Stress can be defined as a physical, mental, or emotional factor that causes bodily or mental tension. Stresses can be external (from the environment, psychological, or social situations) or internal (illness, or from a medical procedure). It is commonly argued that stress management is the most important intervention to focus on for the simple reason that regardless of what other positive habits you adopt, you will still be exposed to chronic disease due to the damaging effects of consistent stress. (1)
The body's defenses kick into high gear in a rapid, automatic process known as the fight-or-flight reaction or the stress response. This happens over three biological steps:
1) Reaction Stage: your adrenal gland releases cortisol (a stress hormone), and you receive a boost of cortisol and adrenaline, which increases energy.
2) Resistance Stage: After the initial shock and response the body begins to repair itself. The body begins to lower the cortisol release and heart rate. It is important to reduce the stress and return to normal levels before the body prolongs the reaction stage and adopts to a new normal of a higher stress state, which can eventually lead to hormone imbalances and exhaustion.
3) Exhaustion Stage: If stress is not managed and the body remains in fight or flight for prolonged periods of time it can drain your physical, mental and emotional resources leading to fatigue, depression and anxiety.
There is an emerging body of evidence around the correlation of psychological stress and weight gain. (2) This may be due in part to the link between chronic stress and binge eating, negative eating patterns and food addiction. (3)
Acute psychological stress can increase glucose concentrations (4). There is considerable interest in targeting Beta cell regeneration as an effective approach to replenish insulin.
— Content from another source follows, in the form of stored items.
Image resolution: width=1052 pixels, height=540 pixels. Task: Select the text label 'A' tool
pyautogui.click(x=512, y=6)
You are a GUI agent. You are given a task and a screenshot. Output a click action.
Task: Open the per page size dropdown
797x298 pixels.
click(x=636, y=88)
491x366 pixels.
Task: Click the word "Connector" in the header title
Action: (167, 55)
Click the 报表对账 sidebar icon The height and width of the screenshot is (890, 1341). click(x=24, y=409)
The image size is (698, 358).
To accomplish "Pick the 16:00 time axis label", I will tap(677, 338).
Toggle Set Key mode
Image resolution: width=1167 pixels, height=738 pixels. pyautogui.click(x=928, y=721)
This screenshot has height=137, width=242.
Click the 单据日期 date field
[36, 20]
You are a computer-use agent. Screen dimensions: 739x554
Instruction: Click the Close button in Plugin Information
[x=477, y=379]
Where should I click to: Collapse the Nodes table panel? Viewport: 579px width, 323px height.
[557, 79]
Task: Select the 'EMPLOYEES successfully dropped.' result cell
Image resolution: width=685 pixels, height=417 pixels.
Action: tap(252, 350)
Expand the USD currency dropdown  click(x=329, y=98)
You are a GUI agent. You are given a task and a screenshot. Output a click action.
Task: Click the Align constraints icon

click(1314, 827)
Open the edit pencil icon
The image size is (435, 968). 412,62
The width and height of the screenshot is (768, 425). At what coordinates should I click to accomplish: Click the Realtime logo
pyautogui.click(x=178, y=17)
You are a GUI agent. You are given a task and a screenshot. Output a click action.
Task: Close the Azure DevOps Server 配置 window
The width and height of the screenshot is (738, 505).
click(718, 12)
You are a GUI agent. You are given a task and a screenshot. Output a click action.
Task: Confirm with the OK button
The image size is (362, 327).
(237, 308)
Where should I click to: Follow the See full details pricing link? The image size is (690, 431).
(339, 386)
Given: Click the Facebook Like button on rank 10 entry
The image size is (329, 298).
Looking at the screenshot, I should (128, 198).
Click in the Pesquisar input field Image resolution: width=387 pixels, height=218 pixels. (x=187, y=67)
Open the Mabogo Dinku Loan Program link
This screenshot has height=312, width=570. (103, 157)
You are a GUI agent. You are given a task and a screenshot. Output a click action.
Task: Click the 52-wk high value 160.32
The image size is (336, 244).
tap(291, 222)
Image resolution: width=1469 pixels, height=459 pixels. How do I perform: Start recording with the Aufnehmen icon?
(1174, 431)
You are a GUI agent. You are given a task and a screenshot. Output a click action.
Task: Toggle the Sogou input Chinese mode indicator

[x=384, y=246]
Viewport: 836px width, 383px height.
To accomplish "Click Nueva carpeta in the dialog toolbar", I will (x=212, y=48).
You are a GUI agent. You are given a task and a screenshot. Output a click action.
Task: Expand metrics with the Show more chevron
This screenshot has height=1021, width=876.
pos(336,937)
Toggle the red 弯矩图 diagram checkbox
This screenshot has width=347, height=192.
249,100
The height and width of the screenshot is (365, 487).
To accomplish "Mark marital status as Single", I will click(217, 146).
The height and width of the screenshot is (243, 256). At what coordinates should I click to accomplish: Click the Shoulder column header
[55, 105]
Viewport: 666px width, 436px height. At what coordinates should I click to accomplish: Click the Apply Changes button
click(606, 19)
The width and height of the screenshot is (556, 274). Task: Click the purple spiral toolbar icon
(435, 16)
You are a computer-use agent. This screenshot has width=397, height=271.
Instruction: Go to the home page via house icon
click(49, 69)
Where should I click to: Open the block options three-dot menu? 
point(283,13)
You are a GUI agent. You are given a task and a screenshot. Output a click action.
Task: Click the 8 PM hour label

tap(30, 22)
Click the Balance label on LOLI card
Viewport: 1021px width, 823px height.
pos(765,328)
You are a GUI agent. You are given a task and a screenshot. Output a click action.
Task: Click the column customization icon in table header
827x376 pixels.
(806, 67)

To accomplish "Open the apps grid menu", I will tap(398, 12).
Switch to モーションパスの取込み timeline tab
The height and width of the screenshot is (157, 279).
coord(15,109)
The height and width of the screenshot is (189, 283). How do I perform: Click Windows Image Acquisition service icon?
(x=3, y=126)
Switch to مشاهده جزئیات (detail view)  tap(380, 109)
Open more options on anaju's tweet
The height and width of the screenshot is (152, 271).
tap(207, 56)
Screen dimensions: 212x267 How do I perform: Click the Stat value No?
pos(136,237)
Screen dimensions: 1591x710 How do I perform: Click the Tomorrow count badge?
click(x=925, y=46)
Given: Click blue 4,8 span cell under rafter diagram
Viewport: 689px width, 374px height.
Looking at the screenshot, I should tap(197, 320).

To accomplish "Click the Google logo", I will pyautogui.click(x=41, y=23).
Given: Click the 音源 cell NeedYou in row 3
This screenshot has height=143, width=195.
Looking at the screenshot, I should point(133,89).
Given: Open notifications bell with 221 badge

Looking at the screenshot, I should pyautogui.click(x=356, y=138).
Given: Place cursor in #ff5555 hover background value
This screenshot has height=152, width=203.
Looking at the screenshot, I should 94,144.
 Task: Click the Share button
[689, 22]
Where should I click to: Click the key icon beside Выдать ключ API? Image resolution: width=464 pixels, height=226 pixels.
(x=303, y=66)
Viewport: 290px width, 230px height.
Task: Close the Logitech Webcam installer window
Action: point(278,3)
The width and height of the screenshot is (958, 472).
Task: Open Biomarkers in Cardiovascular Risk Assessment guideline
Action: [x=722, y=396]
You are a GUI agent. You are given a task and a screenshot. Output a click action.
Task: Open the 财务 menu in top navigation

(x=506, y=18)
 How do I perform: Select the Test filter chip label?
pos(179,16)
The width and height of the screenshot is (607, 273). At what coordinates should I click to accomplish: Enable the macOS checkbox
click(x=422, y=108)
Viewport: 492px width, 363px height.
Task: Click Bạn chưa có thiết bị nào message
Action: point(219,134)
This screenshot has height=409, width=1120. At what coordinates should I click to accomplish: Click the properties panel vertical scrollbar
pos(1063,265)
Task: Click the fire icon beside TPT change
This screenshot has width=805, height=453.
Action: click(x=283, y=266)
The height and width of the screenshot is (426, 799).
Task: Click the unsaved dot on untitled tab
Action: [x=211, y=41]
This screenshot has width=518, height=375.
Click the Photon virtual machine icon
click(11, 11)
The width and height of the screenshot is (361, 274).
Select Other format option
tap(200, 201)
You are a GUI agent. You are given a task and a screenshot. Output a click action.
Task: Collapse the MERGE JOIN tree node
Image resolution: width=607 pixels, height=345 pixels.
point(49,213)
Recent insights have shown a strong correlation between Beta cell’s and oxidative stress levels. (5)
HDL decreased and LDL levels increased in a population of students that were exposed to three months of exam stress (7)
The cumulative effect of daily stressors promotes elevations in inflammatory markers over time as shown in a study on caregivers working on a daily basis with dementia patients. (6)
GGT is known as a key marker for oxidative stress. (8) Oxidative stress occurs when the body is unable to counteract the damaging effects of free oxygen radicals in the system. It is a crucial factor in the development of chronic disease. Consistent anticipatory stress arousal may be accelerating the accumulation of oxidative stress damage and biological aging. (9)
Managing your stress levels can have a big impact on our long term risk factor for many illnesses. Practicing yoga or other restorative aerobic training can have a positive effect on your stress levels. In addition, trying to maintain a regular, uninterrupted, sleep cycle can have a positive effect on stress. Finally, adopting a mindfulness practice like meditation can have a significant impact on your stress levels.